- **DIRECTIONS FOR THIS TASK**
Once the data has been read, return all of it precisely as written.

──────── TASK INPUT

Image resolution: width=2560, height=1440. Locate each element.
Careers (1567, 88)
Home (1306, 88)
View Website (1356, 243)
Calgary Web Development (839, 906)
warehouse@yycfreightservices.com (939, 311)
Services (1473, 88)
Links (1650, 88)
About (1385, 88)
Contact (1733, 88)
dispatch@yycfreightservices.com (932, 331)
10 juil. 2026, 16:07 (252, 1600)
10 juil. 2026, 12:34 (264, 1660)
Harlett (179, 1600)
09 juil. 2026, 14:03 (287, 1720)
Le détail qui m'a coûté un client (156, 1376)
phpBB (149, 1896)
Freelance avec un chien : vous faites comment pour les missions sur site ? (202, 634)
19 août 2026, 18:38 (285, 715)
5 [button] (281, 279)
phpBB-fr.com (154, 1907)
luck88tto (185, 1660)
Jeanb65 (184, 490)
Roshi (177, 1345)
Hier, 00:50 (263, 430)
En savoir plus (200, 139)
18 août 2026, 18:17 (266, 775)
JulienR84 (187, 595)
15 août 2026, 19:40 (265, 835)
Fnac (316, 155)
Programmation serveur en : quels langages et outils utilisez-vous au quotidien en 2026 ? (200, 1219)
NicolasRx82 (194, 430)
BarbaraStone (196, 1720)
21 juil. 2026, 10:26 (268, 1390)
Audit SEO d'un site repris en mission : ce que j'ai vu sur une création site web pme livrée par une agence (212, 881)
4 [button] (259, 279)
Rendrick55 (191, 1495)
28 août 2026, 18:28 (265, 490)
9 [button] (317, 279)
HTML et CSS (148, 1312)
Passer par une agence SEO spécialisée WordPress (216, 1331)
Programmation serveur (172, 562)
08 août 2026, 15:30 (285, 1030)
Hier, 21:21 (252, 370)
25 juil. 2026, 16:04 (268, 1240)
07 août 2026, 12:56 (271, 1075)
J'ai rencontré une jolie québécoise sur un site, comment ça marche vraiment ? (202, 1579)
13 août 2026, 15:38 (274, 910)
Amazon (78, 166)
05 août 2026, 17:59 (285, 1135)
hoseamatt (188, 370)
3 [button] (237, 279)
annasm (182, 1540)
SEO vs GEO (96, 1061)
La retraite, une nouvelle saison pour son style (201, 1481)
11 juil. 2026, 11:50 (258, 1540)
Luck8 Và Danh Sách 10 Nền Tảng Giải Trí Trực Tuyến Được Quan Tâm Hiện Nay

────────────────

- **EXERCISE SOLUTION**
Image resolution: width=2560, height=1440. Locate each element.
Careers (1567, 88)
Home (1306, 88)
View Website (1356, 243)
Calgary Web Development (839, 906)
warehouse@yycfreightservices.com (939, 311)
Services (1473, 88)
Links (1650, 88)
About (1385, 88)
Contact (1733, 88)
dispatch@yycfreightservices.com (932, 331)
10 juil. 2026, 16:07 (252, 1600)
10 juil. 2026, 12:34 (264, 1660)
Harlett (179, 1600)
09 juil. 2026, 14:03 (287, 1720)
Le détail qui m'a coûté un client (156, 1376)
phpBB (149, 1896)
Freelance avec un chien : vous faites comment pour les missions sur site ? (202, 634)
19 août 2026, 18:38 (285, 715)
5 [button] (281, 279)
phpBB-fr.com (154, 1907)
luck88tto (185, 1660)
Jeanb65 (184, 490)
Roshi (177, 1345)
Hier, 00:50 (263, 430)
En savoir plus (200, 139)
18 août 2026, 18:17 (266, 775)
JulienR84 (187, 595)
15 août 2026, 19:40 (265, 835)
Fnac (316, 155)
Programmation serveur en : quels langages et outils utilisez-vous au quotidien en 2026 ? (200, 1219)
NicolasRx82 (194, 430)
BarbaraStone (196, 1720)
21 juil. 2026, 10:26 (268, 1390)
Audit SEO d'un site repris en mission : ce que j'ai vu sur une création site web pme livrée par une agence (212, 881)
4 [button] (259, 279)
Rendrick55 (191, 1495)
28 août 2026, 18:28 (265, 490)
9 [button] (317, 279)
HTML et CSS (148, 1312)
Passer par une agence SEO spécialisée WordPress (216, 1331)
Programmation serveur (172, 562)
08 août 2026, 15:30 (285, 1030)
Hier, 21:21 (252, 370)
25 juil. 2026, 16:04 (268, 1240)
07 août 2026, 12:56 (271, 1075)
J'ai rencontré une jolie québécoise sur un site, comment ça marche vraiment ? (202, 1579)
13 août 2026, 15:38 (274, 910)
Amazon (78, 166)
05 août 2026, 17:59 (285, 1135)
hoseamatt (188, 370)
3 [button] (237, 279)
annasm (182, 1540)
SEO vs GEO (96, 1061)
La retraite, une nouvelle saison pour son style (201, 1481)
11 juil. 2026, 11:50 (258, 1540)
Luck8 Và Danh Sách 10 Nền Tảng Giải Trí Trực Tuyến Được Quan Tâm Hiện Nay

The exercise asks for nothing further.